The students seemed engaged while doing the task. This can be seen in the video where all of them are taking part in the class. I think Amanda did a great job on playing the teacher role because she was trying to make students participate as much as possible. For example, she elicits the vocabulary by saying the first letters of a word. She makes it easy for them so they don’t feel pressure or overwhelmed for not knowing enough, especially in front of the camera.

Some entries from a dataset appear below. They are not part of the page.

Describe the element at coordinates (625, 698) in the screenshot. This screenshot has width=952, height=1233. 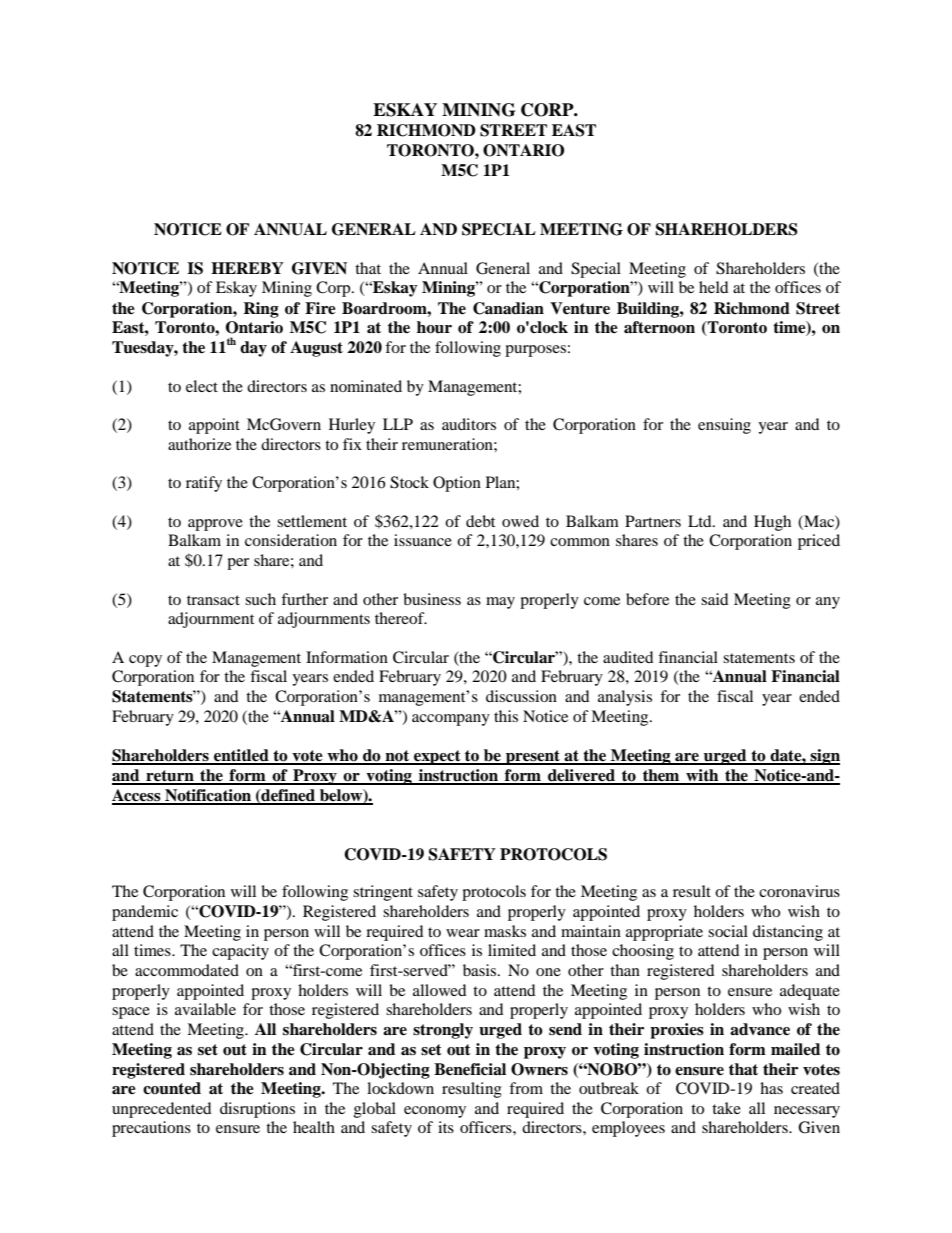
I see `analysis` at that location.
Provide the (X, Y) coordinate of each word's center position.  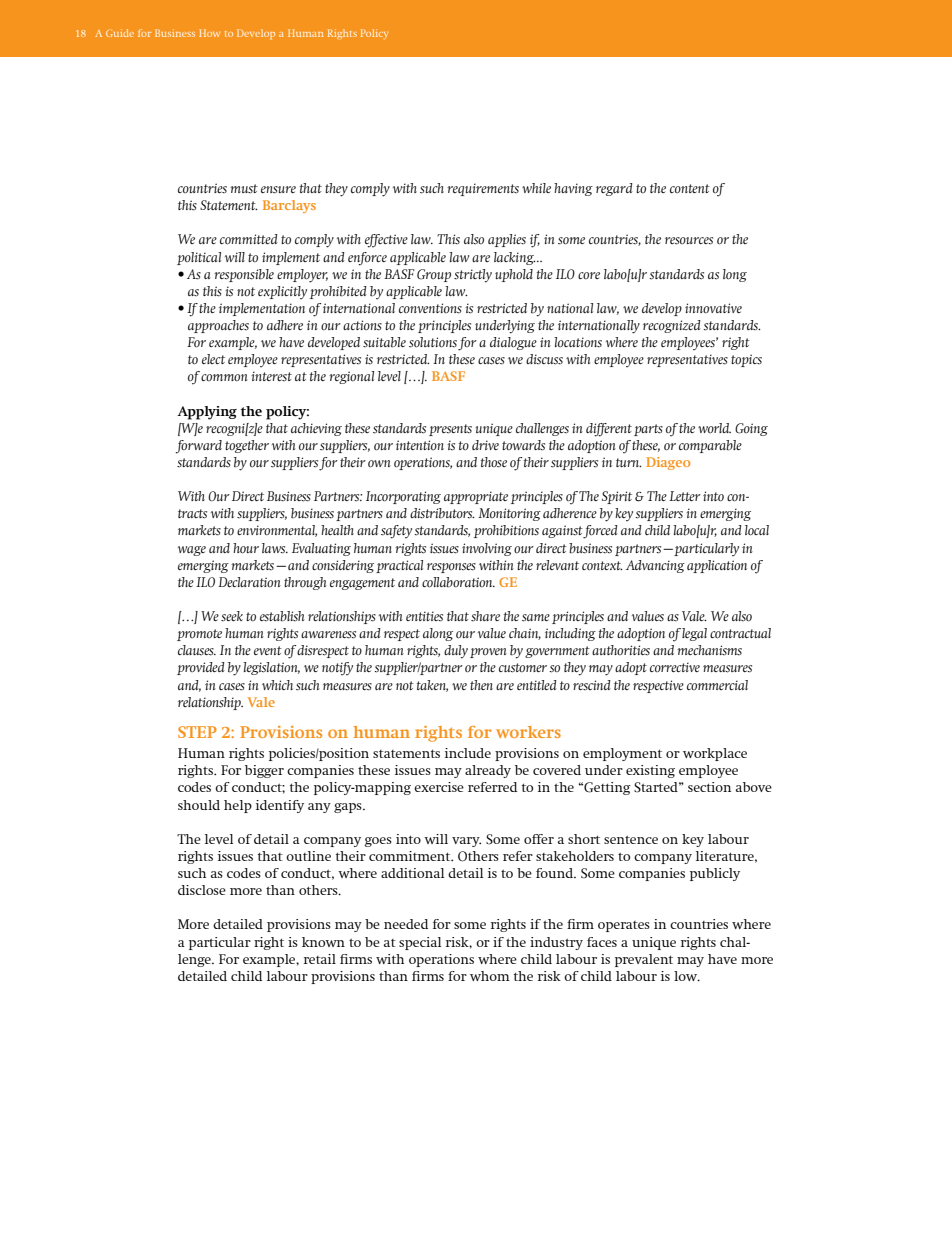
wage (192, 551)
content (690, 188)
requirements (483, 189)
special (420, 943)
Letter (685, 496)
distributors (442, 513)
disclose (202, 890)
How (209, 33)
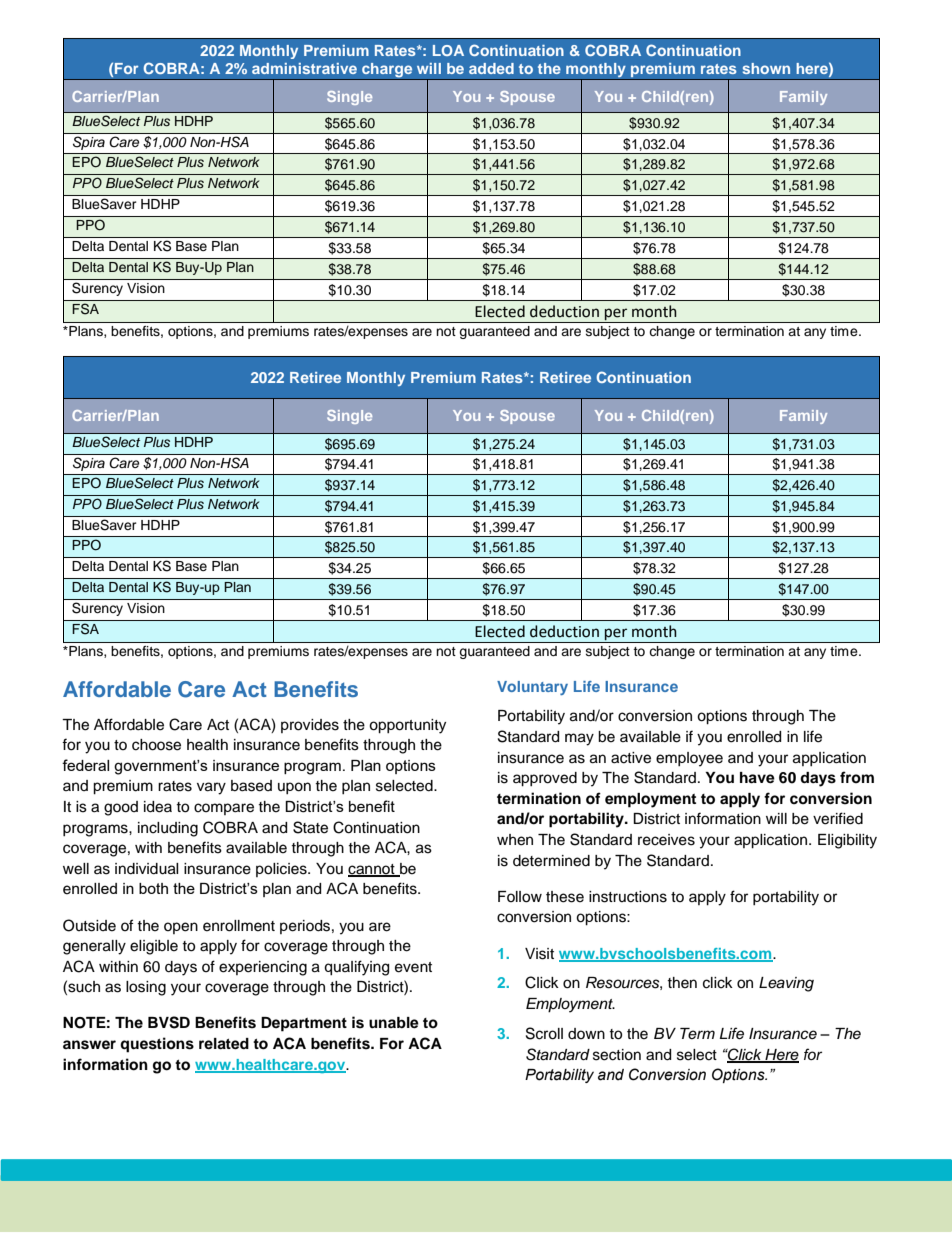 This image has height=1233, width=952. What do you see at coordinates (407, 726) in the image?
I see `opportunity` at bounding box center [407, 726].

I think that's what a CRLL session is about; to learn the content (Joan of Arc's story) and the language (English) at the same time.
Clàudia Jiménez
Participating in this amazing project gave me the chance to interact with my fellow teacher colleagues to create a collaborative project. Teachers usually work on their own and prepare their materials individually. However, today’s teaching system is changing and it demands a higher collaborations between work colleagues. In the future, we may need to work in Project-based schools, we may be required to use a CRLL approach or help other teachers with CLIL within our high school. Therefore, this collaborative project has given me the chance to work as a team.
Regarding the project, Amanda proposed the topic of Joan of Arc and I thought it was a perfect topic for our future students, adults who already know something about Joan of Arc and using the English language as a tool communicate, they were able to learn even more. It was especially interesting to observe how much students were involved in the lesson and how this interest helped them forget they were speaking in English, a language they do not feel comfortable with. Amanda’s role as a guiding teacher did not overwhelm them and allowed them to express their opinions whenever they considered necessary. Being able to observe a class from the outside also gave me a new perspective towards my future lessons, which I hope they will be as entertaining as this one was.

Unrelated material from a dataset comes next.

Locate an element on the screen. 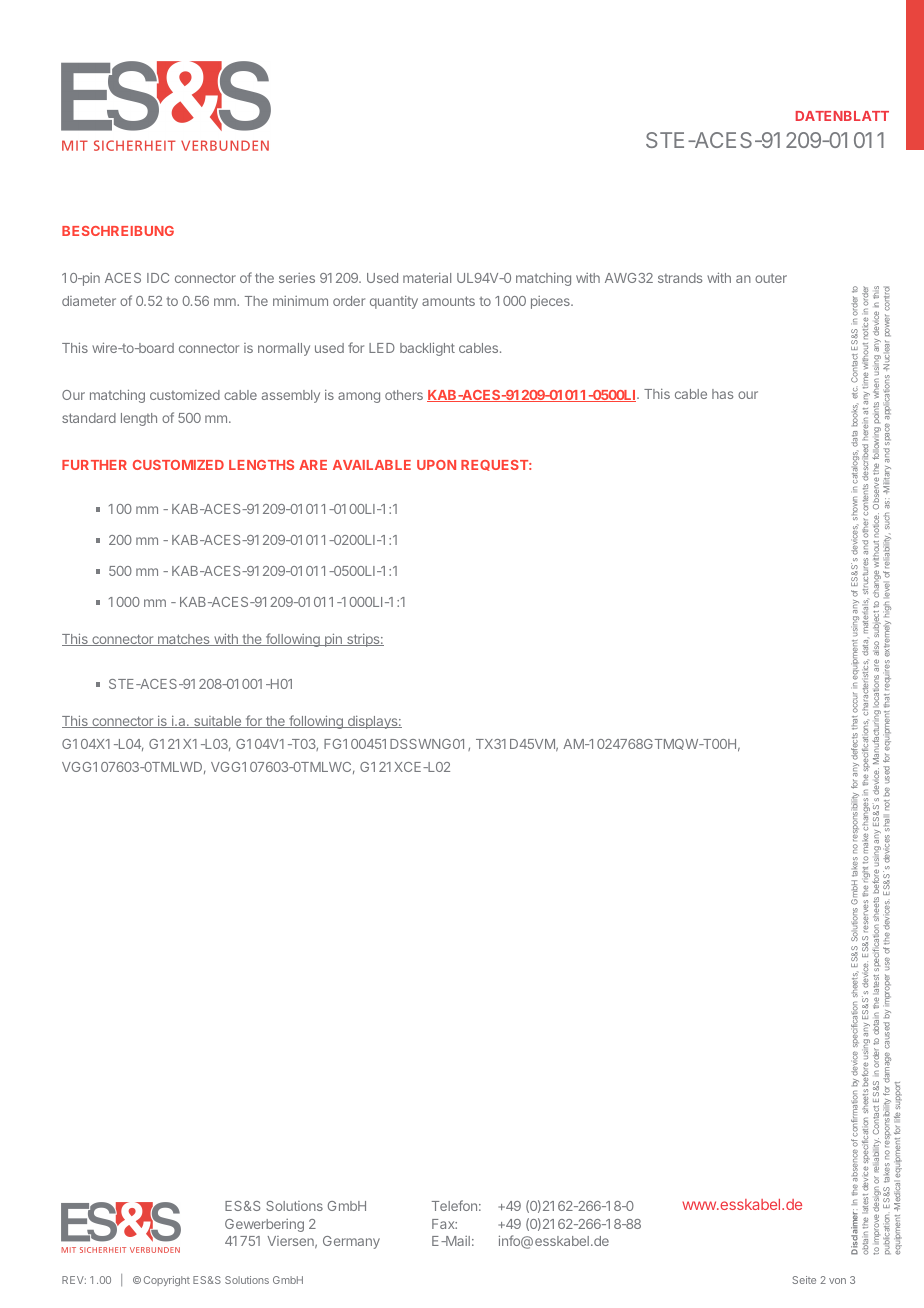  UPON is located at coordinates (436, 465).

I must admit I was reluctant at first to the idea of the EdPuzzle as I thought the video was too difficult for our students. However, Amanda’s scaffolding helped them throughout the activity. At the end, students were able to complete the timeline on their own and give some insights about Joan of Arc’s role in the 100-year war and her influence in our society.
Irene Reig
It is true that having absolute freedom to choose a topic it is at first a little overwhelming. That made me think that maybe this is one of the reasons why most teachers do not use the CRLL approach, because maybe they do not know how to apply it. However, I have also realised how challenging and interesting it can be and how it can be engaging for both students and teachers. For students as they are learning two things at the same time; English and knowledge about a topic which they can also find useful for they daily life. And for teacher as they also are able to learn and teach about other interesting topics.

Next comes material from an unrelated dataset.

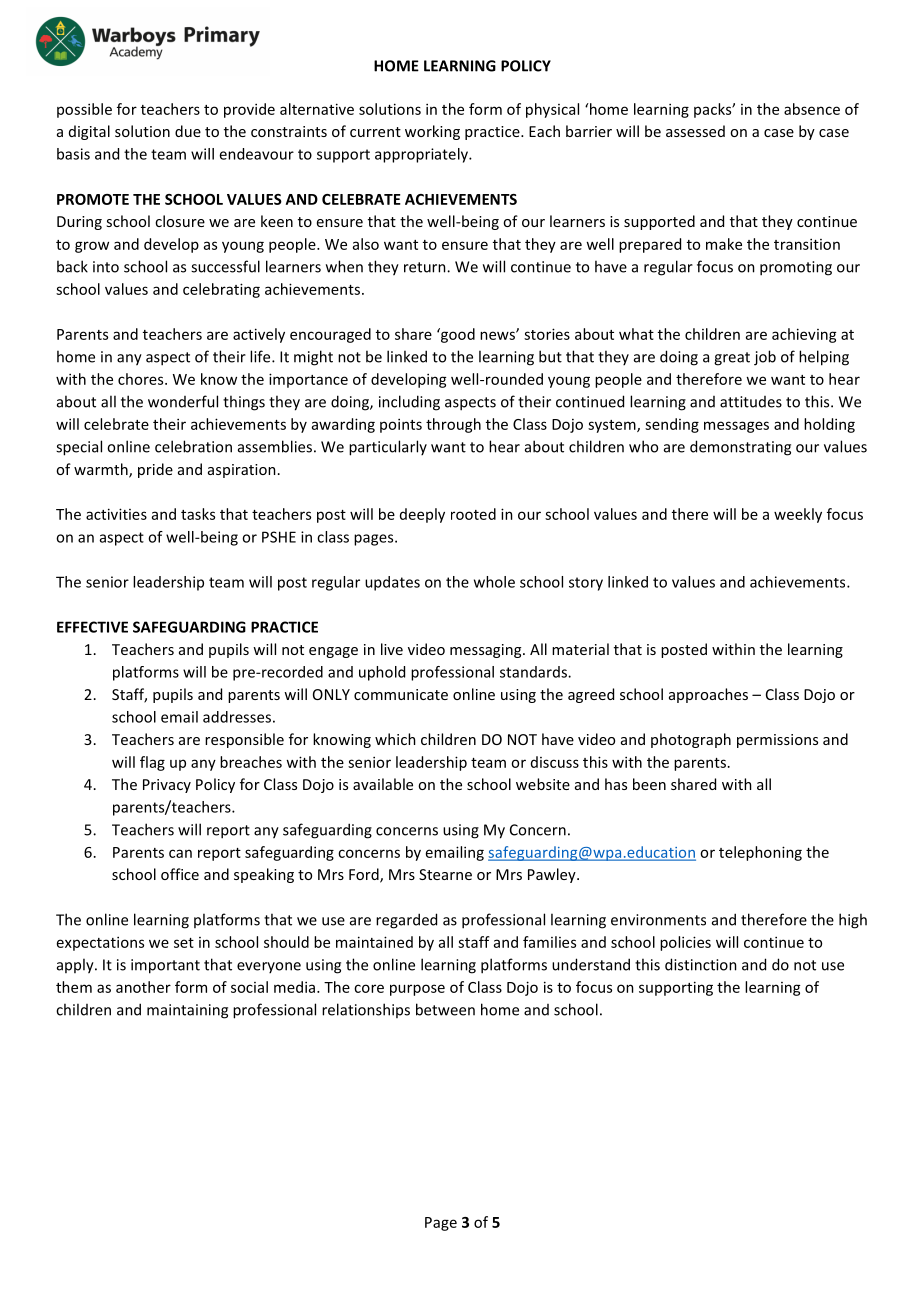  I want to click on whole, so click(494, 582).
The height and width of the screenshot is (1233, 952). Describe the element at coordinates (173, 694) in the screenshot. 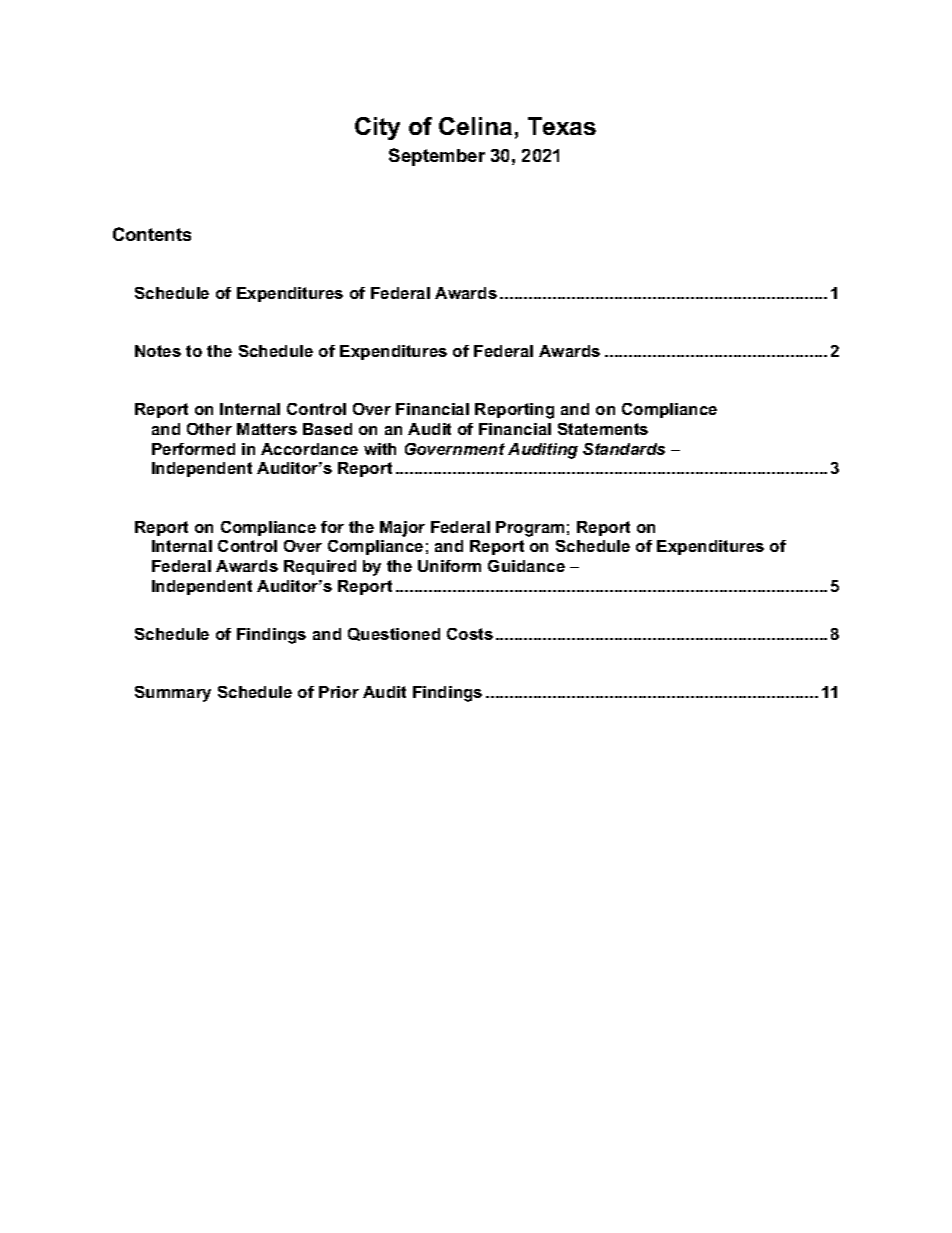

I see `Summary` at that location.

I believe that CRLL also gives the opportunity to students to learn from each other and also from teachers to learn from students which is something that I really like. It gives you the chance to make the classes more engaging and communicative.
In this particular case, it was amazing to see how students with low level were able to follow a class completely in English, you could see that they did not understand everything, but with their previous knowledge and the materials they were able to interact with each other, learn new words and learn extra facts about Joan of Arc’s live.